Hingga tahun 2023, World Bank mencatat 117 negara telah menerapkan pajak atas minuman berpemanis atau dikenal juga dengan Sugar-Sweetened Beverage Tax (SSB Tax). Penelitian menemukan penerapan SSB Tax menambah penerimaan pajak serta berdampak pada peningkatan harga minuman berpemanis. Di sisi lain, hal tersebut juga menyebabkan turunnya permintaan/konsumsi minuman berpemanis. Pada sektor industri, penerapan SSB Tax ditemukan tidak berdampak pada pekerjaan atau tingkat pengangguran di sektor yang berkaitan dengan produk minuman berpemanis. SSB Tax juga mendorong produsen untuk melakukan formulasi atas produk minuman, sehingga memberikan masyarakat pilihan minuman dengan kadar gula yang lebih rendah.
Peningkatan Harga Minuman Berpemanis
Studi menunjukkan penerapan pajak atas minuman berpemanis berdampak pada peningkatan harga. Penelitian menunjukkan tingkat kenaikan harga yang menjadi beban konsumen akibat penerapan pajak atas minuman berpemanis mencapai 82%.
Kenaikan harga yang terjadi bergantung pada jenis pajak yang diterapkan. Pengenaan cukai dengan tarif spesifik berdasarkan kandungan gula, volume, maupun kombinasi menunjukkan peningkatan harga yang lebih tinggi dibandingkan cukai dengan tarif ad valorem (tarif dikenakan berdasarkan harga). Karena pajak atas minuman berpemanis umumnya dikenakan di level distributor atau manufaktur, tarif cukai ad valorem dikenakan pada harga sebelum markup. Hal ini mengakibatkan dampak yang tidak signifikan pada harga yang ditanggung konsumen akhir.
Penurunan Permintaan
Berbagai studi menemukan implementasi pajak minuman berpemanis berdampak signifikan pada penurunan permintaan/konsumsi minuman berpemanis. Evaluasi yang dilakukan pada tahun 2019 menemukan pengenaan pajak minuman berpemanis sebesar 10% berdampak pada penurunan konsumsi sebesar 10%.
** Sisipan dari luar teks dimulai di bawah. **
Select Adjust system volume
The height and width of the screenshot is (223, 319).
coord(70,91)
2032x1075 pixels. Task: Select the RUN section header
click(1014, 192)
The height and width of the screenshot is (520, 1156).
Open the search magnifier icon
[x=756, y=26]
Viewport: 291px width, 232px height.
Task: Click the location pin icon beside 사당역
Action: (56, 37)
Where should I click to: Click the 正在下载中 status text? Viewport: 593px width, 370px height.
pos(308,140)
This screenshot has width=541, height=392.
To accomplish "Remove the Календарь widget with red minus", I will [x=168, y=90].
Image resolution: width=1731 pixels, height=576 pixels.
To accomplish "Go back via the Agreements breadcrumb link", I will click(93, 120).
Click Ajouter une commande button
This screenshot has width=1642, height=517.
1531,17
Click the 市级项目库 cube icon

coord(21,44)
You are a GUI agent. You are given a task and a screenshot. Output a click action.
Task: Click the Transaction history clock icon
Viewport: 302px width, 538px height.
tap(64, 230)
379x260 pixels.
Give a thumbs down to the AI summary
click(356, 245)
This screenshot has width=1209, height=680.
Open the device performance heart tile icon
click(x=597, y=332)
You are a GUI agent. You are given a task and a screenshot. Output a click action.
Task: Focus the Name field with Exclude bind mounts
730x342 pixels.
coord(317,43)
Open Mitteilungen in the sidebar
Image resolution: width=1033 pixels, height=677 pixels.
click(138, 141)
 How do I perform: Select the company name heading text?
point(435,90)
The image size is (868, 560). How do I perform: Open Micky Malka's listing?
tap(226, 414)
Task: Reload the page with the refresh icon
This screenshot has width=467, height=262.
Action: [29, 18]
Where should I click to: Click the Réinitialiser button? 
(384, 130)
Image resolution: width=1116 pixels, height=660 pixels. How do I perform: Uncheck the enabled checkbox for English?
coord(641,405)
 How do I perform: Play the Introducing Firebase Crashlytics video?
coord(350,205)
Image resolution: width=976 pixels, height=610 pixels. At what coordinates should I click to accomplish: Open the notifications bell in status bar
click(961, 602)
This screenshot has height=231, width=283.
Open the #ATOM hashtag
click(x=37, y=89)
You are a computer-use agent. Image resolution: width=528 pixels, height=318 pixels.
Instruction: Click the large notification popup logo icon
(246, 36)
Pada tahun 2022, hasil meta-analisis dari 62 studi menemukan terjadi penurunan penjualan minuman berpemanis sebesar 15%. Namun, perubahan pola konsumsi pada kelompok masyarakat berbeda-beda di tiap negara. Di Spanyol dan Cili, penurunan konsumsi paling tinggi terjadi pada kelompok masyarakat dengan penghasilan tinggi, sedangkan studi lain di kota Philadelphia menemukan penurunan konsumsi paling tinggi terjadi di daerah masyarakat dengan penghasilan rendah.
Tingkat Pekerjaan
Salah satu isu yang muncul dengan rencana pengenaan pajak minuman berpemanis adalah dampak terhadap industri. Industri berpendapat pengenaan pajak mengakibatkan penurunan produktivitas perusahaan, yang dapat memicu hilangnya lapangan pekerjaan.
Namun, beberapa penelitian justru menemukan penerapan pajak minuman bermanis tidak berdampak signifikan pada pekerjaan atau tingkat pengangguran. Studi ini menemukan tidak ada dampak pada tingkat pekerjaan di sektor industri minuman Meksiko pasca diterapkannya cukai minuman sebesar 1 Peso per liter pada Januari 2014. Hal serupa juga ditemukan di Philadelphia pasca penerapan cukai sebesar 1,5 sen per ons pada Januari 2017. Tidak ada dampak signifikan secara statistik dalam tingkat pengangguran bulanan di sektor manufaktur, supermarket, maupun sektor lain yang mungkin terdampak pengenaan pajak atas minuman berpemanis.
Penerimaan Pajak
Tak dipungkiri penerapan pajak atas minuman berpemanis akan berdampak pada penerimaan pajak. Data dari 23 negara menunjukkan rata-rata penerimaan pajak minuman berpemanis sebesar 0,07% dari PDB, dengan jumlah paling tinggi mencapai 0,19% dari PDB. Jumlah tersebut masih lebih kecil jika dibandingkan pajak atas tembakau maupun minuman beralkohol. Beberapa faktor penyebabnya antara lain tarif yang relatif lebih rendah, elastisitas permintaan yang lebih tinggi, atau objek pajak yang lebih sedikit.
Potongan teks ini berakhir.